== Set task a ==
Copy out the rows from the line containing "Where should I click to: Click the yellow" through the line containing "will pyautogui.click(x=432, y=743).", with no changes.

== Supplied passage ==

** Start **

That’s a horrible system. Britain used to be famous for the professionalism of their police and now they can’t be bothered to make a traffic stop and give people speeding tickets face to face.
I’m a bit biased here, because a close friend’s mother was killed by someone speeding through a red light.
I think automated enforcement of minor driving infractions is a good thing. More efficient use of government resources. Incentivizes drivers to follow the rules of the road.
Automated systems are fine, they would just be a lot better if they were used to dispatch patrol vehicles in real time rather than mailing letters to auto manufacturers.
Now, I'll be the first to agree that you're biased, but surely you see that the rules and norms of the road are generally far more nuanced and not necessarily identical the rules of the road as the government writes them?
There's no reason motorists shouldn't be able to go almost any speed on motorways, conditions permitting. Germany's system is fairly sensible in this regard and many American states have one or two good laws that correlate well with norms and should be adopted elsewhere.
If the rules and laws actually reflected norms of behavior there would be more appetite for enforcement.
Thankfully there is more than one country on earth and we actually have countless examples of this stuff working. Not everything that you’re not personally subject to has to be left to debating hypotheticals.
Except, it does. People worried about getting a fine will not chance a light on yellow. This is patently obvious for anyone that has ever driven in London (where I learned to drive).
Anyone that doesn't care about the fine (perhaps in a stolen car) may still do it, but they'd do it regardless.
Ah yes, the risk of small fines that is why people won't do dangerous things. Have we tried a £50 fine for murder?
Economist brain.
The problem is very simple: driving tests aren't hard enough, too many people have driving licences, and we don't retest people. In addition, enforcement of people driving without a licence is completely pathetic (as anyone who has driven in the UK can attest to, the stuff I have seen over the past few years is insane...obviously there is an underlying cause but if you see a clapped out hatchback, Just Eats bag in the front seat, P plates on the car, you know to steer well clear...as if the multiple dents on the car already didn't give it away).
Automatic enforcement of dumb low level stuff is supposed to free up police time for the more serious things. Whether that happens or not is a political decision. I remember the time before red light cameras in London, and the time afterwards, and the situation was much improved after they showed up.
I agree the driving test is too easy (though several orders of magnitude more difficult than in the US states I've had to do one in), and there is too little enforcement of otherwise dangerous behaviour.
I don't think I mentioned anything wrong with automatic enforcement. I think the claim was that when confronted with a financial incentive, people who drive recklessly will stop driving recklessly. Would this be the case if we paid people £50/month to drive better?
It makes no sense at all. The problem in policy is generally that you have people talking past each other: speed limits are effective for people who are generally going to comply with them anyway, they are not intended to stop serious accidents. The majority of accidents are not caused by "accidents" (as most people on here would think them), they are caused by people who drive recklessly a huge proportion of the time and eventually have an accident.

** End **

== Set task b ==
Write the next part of the discussion about automated traffic enforcement, picking up after its final comment.

== Dataset records ==
** Start **

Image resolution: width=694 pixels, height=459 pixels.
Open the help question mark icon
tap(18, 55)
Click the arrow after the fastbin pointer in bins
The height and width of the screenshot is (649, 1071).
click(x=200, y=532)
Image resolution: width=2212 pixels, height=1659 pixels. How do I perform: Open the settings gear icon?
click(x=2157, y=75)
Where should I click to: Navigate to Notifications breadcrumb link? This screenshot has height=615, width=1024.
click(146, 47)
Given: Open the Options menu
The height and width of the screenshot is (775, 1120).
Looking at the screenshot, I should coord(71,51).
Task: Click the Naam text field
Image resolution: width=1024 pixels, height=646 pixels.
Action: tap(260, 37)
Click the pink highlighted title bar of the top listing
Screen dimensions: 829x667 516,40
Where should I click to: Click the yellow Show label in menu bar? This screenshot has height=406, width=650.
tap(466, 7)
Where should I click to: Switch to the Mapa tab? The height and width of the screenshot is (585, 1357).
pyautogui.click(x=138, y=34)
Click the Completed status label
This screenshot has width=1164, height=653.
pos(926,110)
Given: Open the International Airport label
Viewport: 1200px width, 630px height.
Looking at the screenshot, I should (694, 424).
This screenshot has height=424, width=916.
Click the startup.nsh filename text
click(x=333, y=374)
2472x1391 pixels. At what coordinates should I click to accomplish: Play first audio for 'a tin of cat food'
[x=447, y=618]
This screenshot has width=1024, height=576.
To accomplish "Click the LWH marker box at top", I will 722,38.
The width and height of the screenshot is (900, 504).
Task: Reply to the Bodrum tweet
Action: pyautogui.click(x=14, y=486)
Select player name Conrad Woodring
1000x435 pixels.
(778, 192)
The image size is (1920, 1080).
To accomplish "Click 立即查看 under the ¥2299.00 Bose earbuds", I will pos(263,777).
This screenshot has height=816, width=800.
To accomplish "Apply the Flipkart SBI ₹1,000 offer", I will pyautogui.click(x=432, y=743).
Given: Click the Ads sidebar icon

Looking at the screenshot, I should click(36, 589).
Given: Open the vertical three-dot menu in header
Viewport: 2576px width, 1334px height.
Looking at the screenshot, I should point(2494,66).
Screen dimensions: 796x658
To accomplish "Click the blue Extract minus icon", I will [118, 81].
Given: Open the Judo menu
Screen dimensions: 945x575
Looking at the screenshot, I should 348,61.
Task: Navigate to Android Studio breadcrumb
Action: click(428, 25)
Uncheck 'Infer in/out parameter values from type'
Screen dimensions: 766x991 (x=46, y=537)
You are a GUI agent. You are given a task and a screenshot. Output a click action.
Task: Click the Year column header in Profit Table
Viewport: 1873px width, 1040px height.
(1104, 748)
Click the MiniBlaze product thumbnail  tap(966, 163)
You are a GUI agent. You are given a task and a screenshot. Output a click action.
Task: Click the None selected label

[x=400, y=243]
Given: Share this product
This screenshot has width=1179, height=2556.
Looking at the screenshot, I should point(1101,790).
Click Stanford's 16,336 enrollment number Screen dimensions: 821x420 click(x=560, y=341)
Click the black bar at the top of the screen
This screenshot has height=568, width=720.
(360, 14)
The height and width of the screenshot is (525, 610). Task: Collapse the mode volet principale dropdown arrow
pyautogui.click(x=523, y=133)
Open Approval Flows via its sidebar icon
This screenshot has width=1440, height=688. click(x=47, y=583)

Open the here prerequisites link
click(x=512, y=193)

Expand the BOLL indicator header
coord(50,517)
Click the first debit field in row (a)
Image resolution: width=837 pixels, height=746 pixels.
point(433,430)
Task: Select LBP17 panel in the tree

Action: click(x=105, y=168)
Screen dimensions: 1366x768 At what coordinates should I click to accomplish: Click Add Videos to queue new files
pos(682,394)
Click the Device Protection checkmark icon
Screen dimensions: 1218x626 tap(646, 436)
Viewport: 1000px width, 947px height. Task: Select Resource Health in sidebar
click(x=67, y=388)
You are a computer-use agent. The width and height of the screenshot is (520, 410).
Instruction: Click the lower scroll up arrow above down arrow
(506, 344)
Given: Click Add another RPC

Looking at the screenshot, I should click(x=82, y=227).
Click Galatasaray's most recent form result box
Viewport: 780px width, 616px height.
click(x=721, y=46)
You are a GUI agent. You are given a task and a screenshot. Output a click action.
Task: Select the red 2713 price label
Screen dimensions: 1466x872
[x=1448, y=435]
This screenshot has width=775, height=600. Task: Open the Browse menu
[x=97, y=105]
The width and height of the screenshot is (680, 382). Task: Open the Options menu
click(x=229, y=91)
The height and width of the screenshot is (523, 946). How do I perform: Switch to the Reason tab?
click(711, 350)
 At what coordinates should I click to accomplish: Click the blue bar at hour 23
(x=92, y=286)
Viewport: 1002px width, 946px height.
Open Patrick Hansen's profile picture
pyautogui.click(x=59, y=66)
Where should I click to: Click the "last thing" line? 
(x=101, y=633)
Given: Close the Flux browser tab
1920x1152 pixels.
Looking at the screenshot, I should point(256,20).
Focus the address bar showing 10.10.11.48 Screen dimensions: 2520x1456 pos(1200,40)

** End **

== Task result a ==
Where should I click to: Click the yellow Show label in menu bar? This screenshot has height=406, width=650.
tap(466, 7)
Where should I click to: Switch to the Mapa tab? The height and width of the screenshot is (585, 1357).
pyautogui.click(x=138, y=34)
Click the Completed status label
This screenshot has width=1164, height=653.
pos(926,110)
Given: Open the International Airport label
Viewport: 1200px width, 630px height.
Looking at the screenshot, I should (694, 424).
This screenshot has height=424, width=916.
Click the startup.nsh filename text
click(x=333, y=374)
2472x1391 pixels. At what coordinates should I click to accomplish: Play first audio for 'a tin of cat food'
[x=447, y=618]
This screenshot has width=1024, height=576.
To accomplish "Click the LWH marker box at top", I will 722,38.
The width and height of the screenshot is (900, 504).
Task: Reply to the Bodrum tweet
Action: pyautogui.click(x=14, y=486)
Select player name Conrad Woodring
1000x435 pixels.
(778, 192)
The image size is (1920, 1080).
To accomplish "Click 立即查看 under the ¥2299.00 Bose earbuds", I will pos(263,777).
This screenshot has height=816, width=800.
To accomplish "Apply the Flipkart SBI ₹1,000 offer", I will pyautogui.click(x=432, y=743).

== Task result b ==
Again, the solution to this is simple: do not give these people driving licences. In the UK, you can kill someone with your car driving recklessly and be out of jail in 18 months. And I don't think people realise this is true, or that this won't have been the first "near miss" for these people...it will have been months and years of doing stuff that will kill someone, and eventually killing them. How are they supposed to kill people with cars if they can't own a car?
They're sort of damned if they do and damned if they don't, aren't they? If they make traffic stops for speeding people will moan about how they're just trying to meet quotas or ask why they aren't going after "real criminals."
People just want to drive irresponsibly and they will invent any reason to justify why they're the victim, actually.
You've inadvertently completed both parts of a proof by cases. We don't want speeding laws enforced at all right now, because most speed limits are way too low, because they're set for reasons other than actual traffic safety. Let's raise all speed limits to the 85th percentile speed first and only then talk about stepping up enforcement.
Let's not. The Xth percentile speed is not an appropriate measure for a few reasons:
1. Humans are not generally capable of sufficiently accurate long-term low-incidence risk assessment. Meaning, you irrationally value potentially getting to work 10 seconds faster over a 50% increased chance you run over a child crossing the street.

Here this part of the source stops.